6. Homomorphic encryption

The only way to work with data locked up with traditional encryption algorithms is to decrypt it, a process that can expose it to anyone with access to the computer doing the work. Homomorphic encryption algorithms are designed to make it possible to perform computations on encrypted information without unscrambling it. The simplest algorithms permit one arithmetic operation like, say, adding two encrypted numbers. More elaborate algorithms can do arbitrary computations but often at a dramatically slower rate. Finding the most efficient approach for a particular problem is an area of active research.

IBM, one of the pioneers of research in this area, has released a toolkit for integrating its homomorphic encryption with applications for iOS and MacOS.

7. Federated processing

Some developers are splitting their data set into smaller parts, sometimes dramatically smaller, and then distributing them to many independent computers. Sometimes the locations are scrambled so it can be impossible to predict which computer will hold which record.
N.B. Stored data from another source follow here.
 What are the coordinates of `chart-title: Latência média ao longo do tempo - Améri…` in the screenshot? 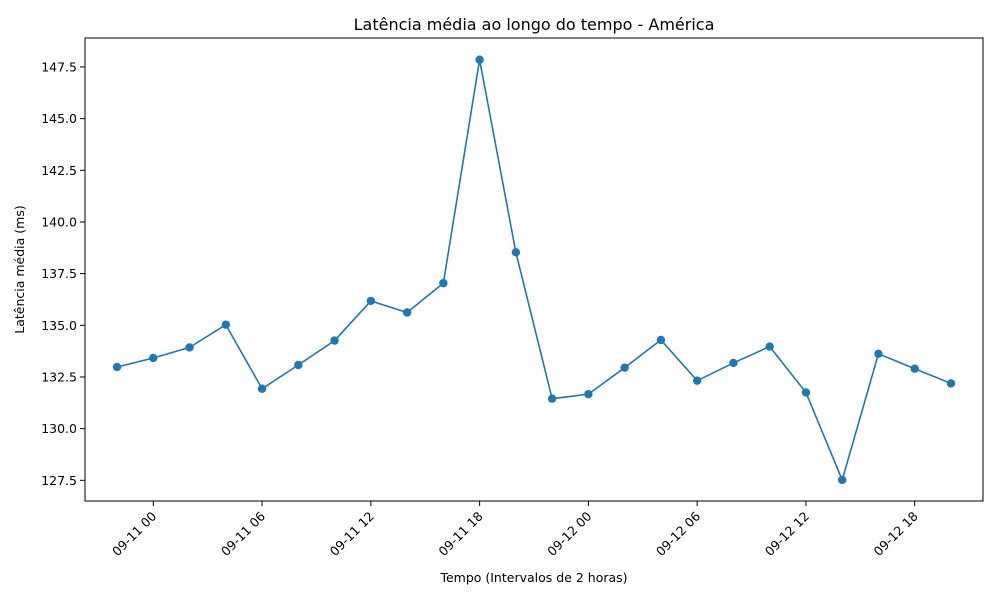 It's located at (534, 24).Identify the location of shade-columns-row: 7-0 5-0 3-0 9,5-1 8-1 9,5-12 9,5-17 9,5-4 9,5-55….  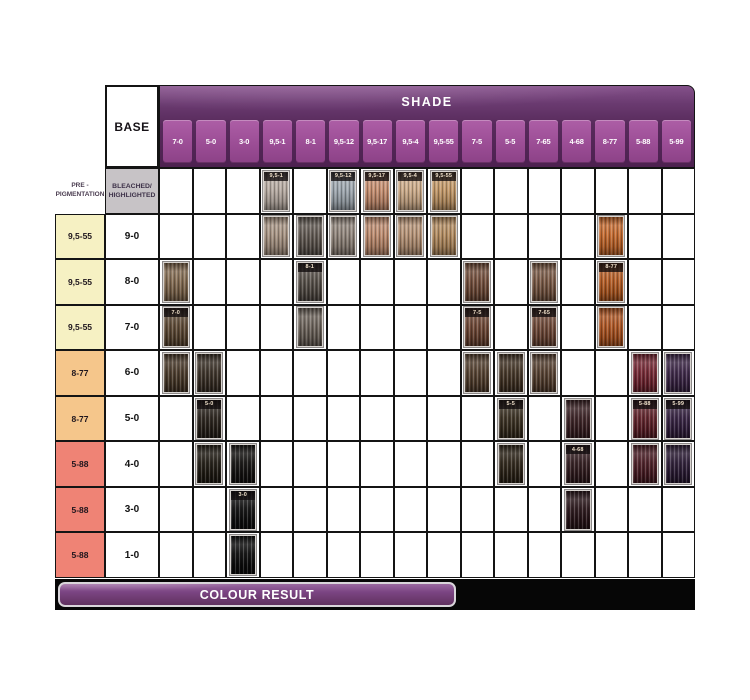
(427, 142).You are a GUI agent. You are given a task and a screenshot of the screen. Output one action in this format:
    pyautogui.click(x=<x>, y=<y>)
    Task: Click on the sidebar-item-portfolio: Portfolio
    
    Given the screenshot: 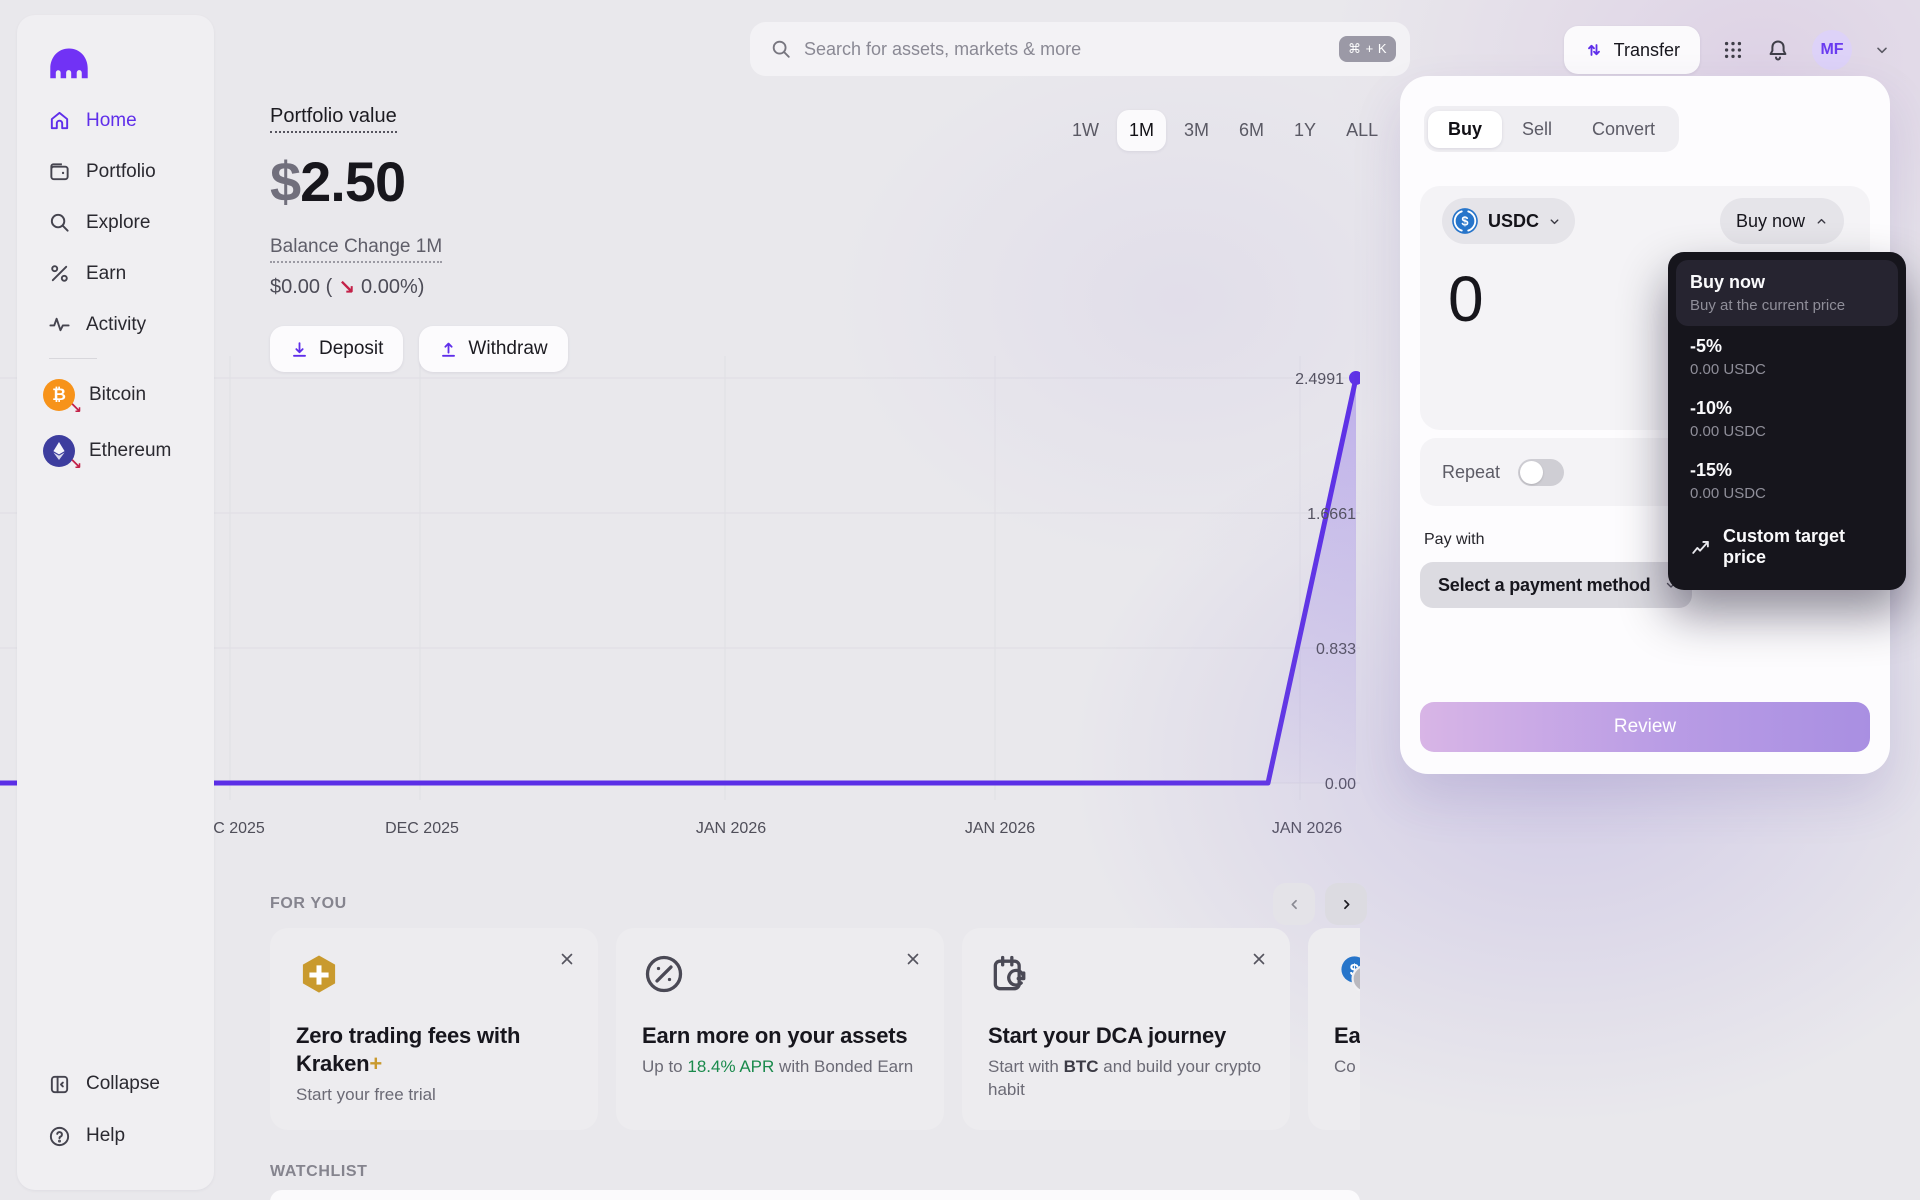 What is the action you would take?
    pyautogui.click(x=116, y=172)
    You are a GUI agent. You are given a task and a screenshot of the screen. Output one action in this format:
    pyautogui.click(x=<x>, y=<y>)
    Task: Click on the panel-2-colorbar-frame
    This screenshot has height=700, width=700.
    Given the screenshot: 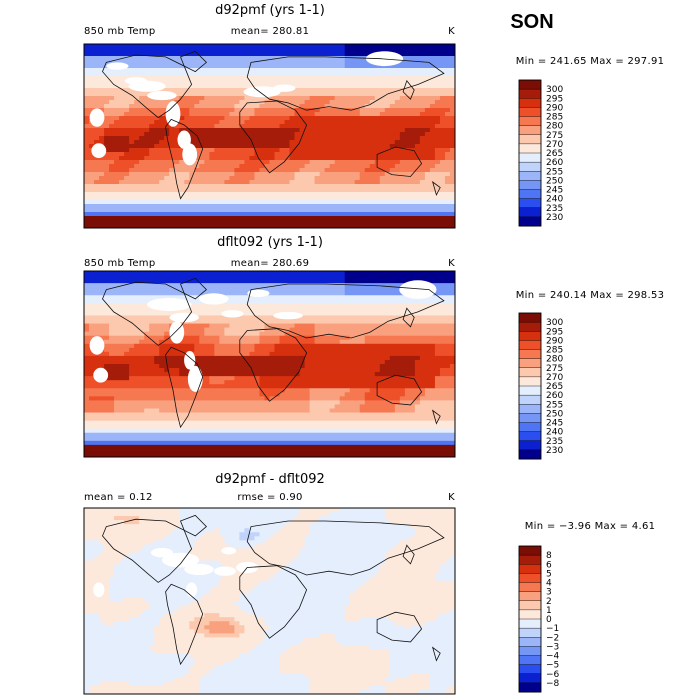 What is the action you would take?
    pyautogui.click(x=530, y=386)
    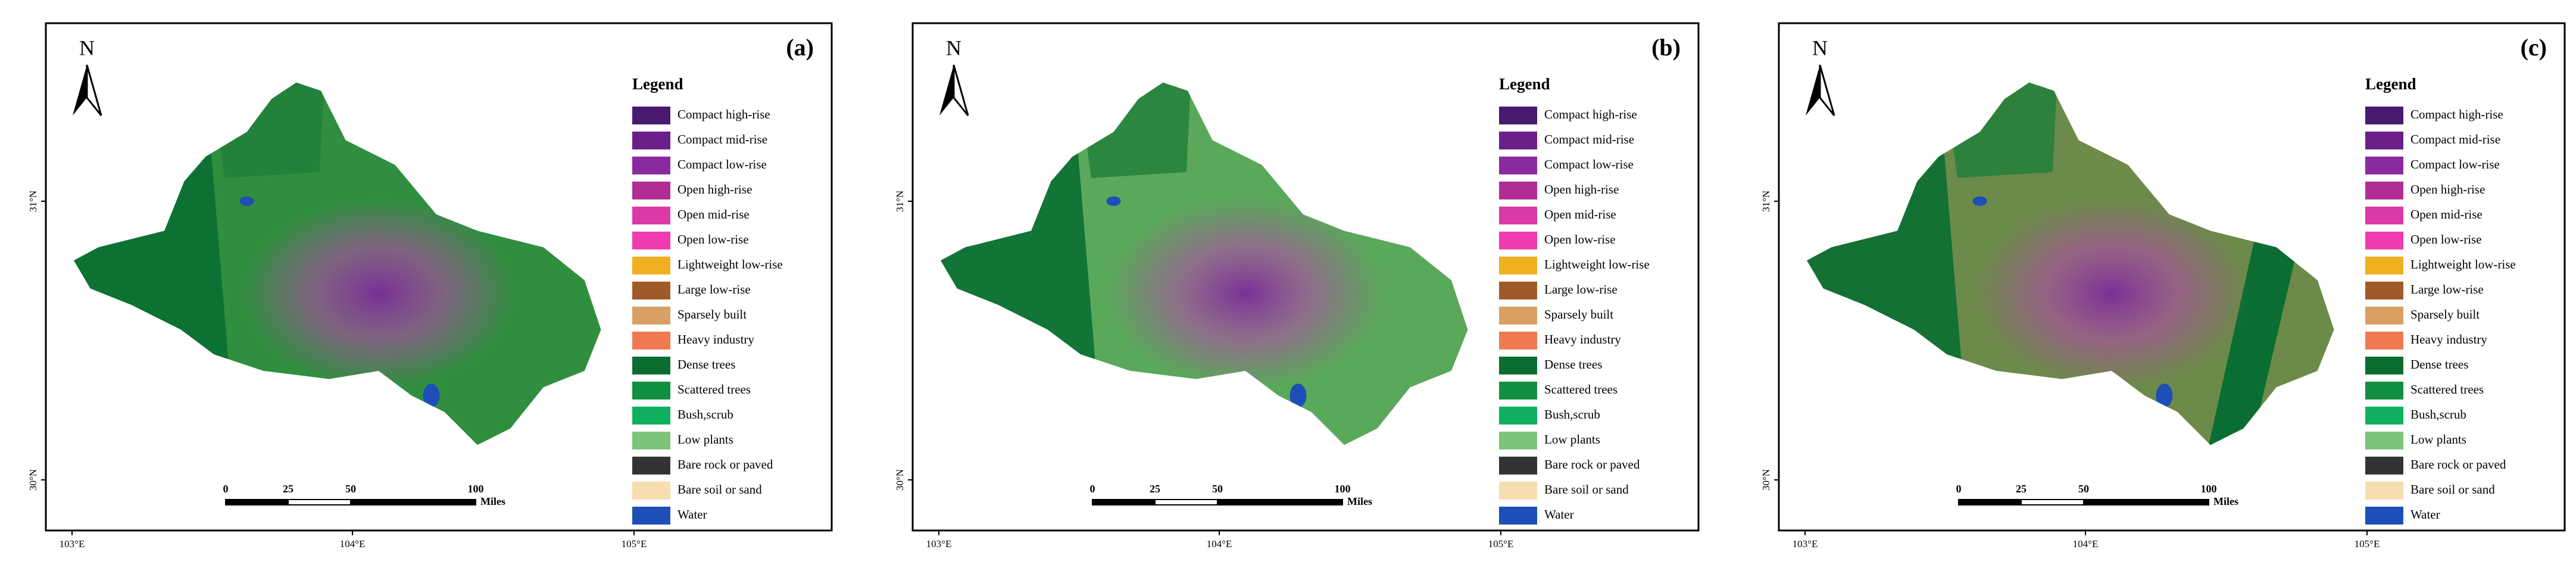  I want to click on hill-north, so click(266, 130).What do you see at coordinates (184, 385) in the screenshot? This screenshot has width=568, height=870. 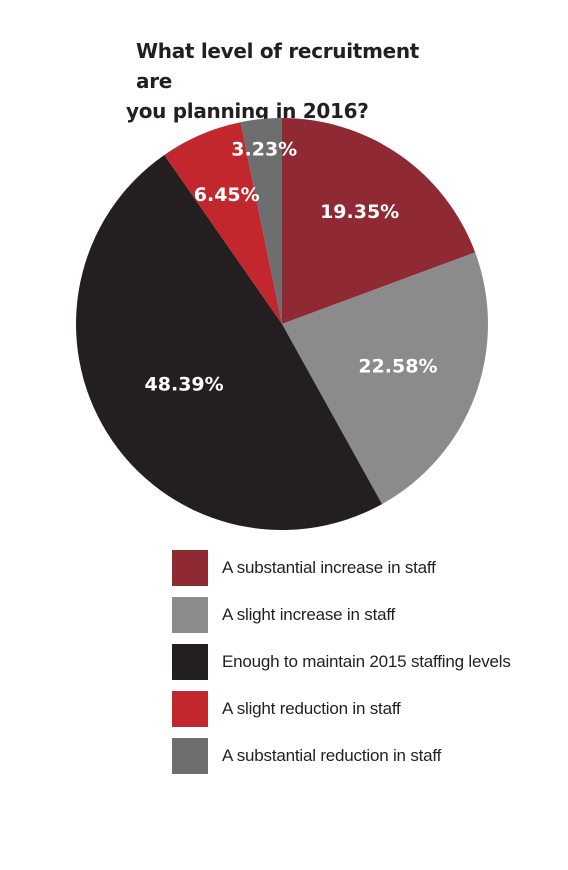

These solutions are often built upon software packages designed to speed up work with so-called big data by running the search or analysis algorithms in parallel. The original intent was speed, but increased resiliency to attack can be a side-effect.

8. Fully distributed databases

If splitting a data set into several pieces can protect privacy, why not a billion or more pieces? A more common solution is storing data directly where it is created and used. A user’s smartphone often has plenty of extra computational power and storage. If there’s little need for centralized analysis and processing, it can be faster and more cost-efficient to avoid shipping it to a server in the cloud.

Many browsers, for example, support local storage of complex data structures. The W3C standards include local storage for document-style models with keys and values as well as an indexed version for more relational models.

9. Synthetic data

Some researchers are creating fully synthetic data sets built by generating new values at random but in a way that follows the same pattern and is essentially statistically identical. A research think tank known as RTI, for instance, created a version of the 2010 US Census data filled with random people living at random addresses. The people were completely imaginary, but their home addresses and personal information was chosen to have the same basic statistical profile as the real values. Researchers can test algorithms and generate solutions that can be just as accurate as working with real data in many cases.

10. Intermediaries and proxies

Some researchers are building tools that limit data collection and preprocess the data before storing it. Mozilla’s Rally, for instance, tracks browsing habits for researchers who want to study the flow of information through the internet. It installs a special add-on for the duration of the investigation and then removes it at the end. The tool formalizes the relationship and enforces rules about collection and aggregation. 

11. No data

Stateless computing is a basis for much of the web, and many drives for efficiency succeed when they reimagine the work in a way that requires as little record keeping as possible. In some extreme cases when compliance makes it possible and the users are willing to accept less personalized service, deleting the database can do the most for privacy.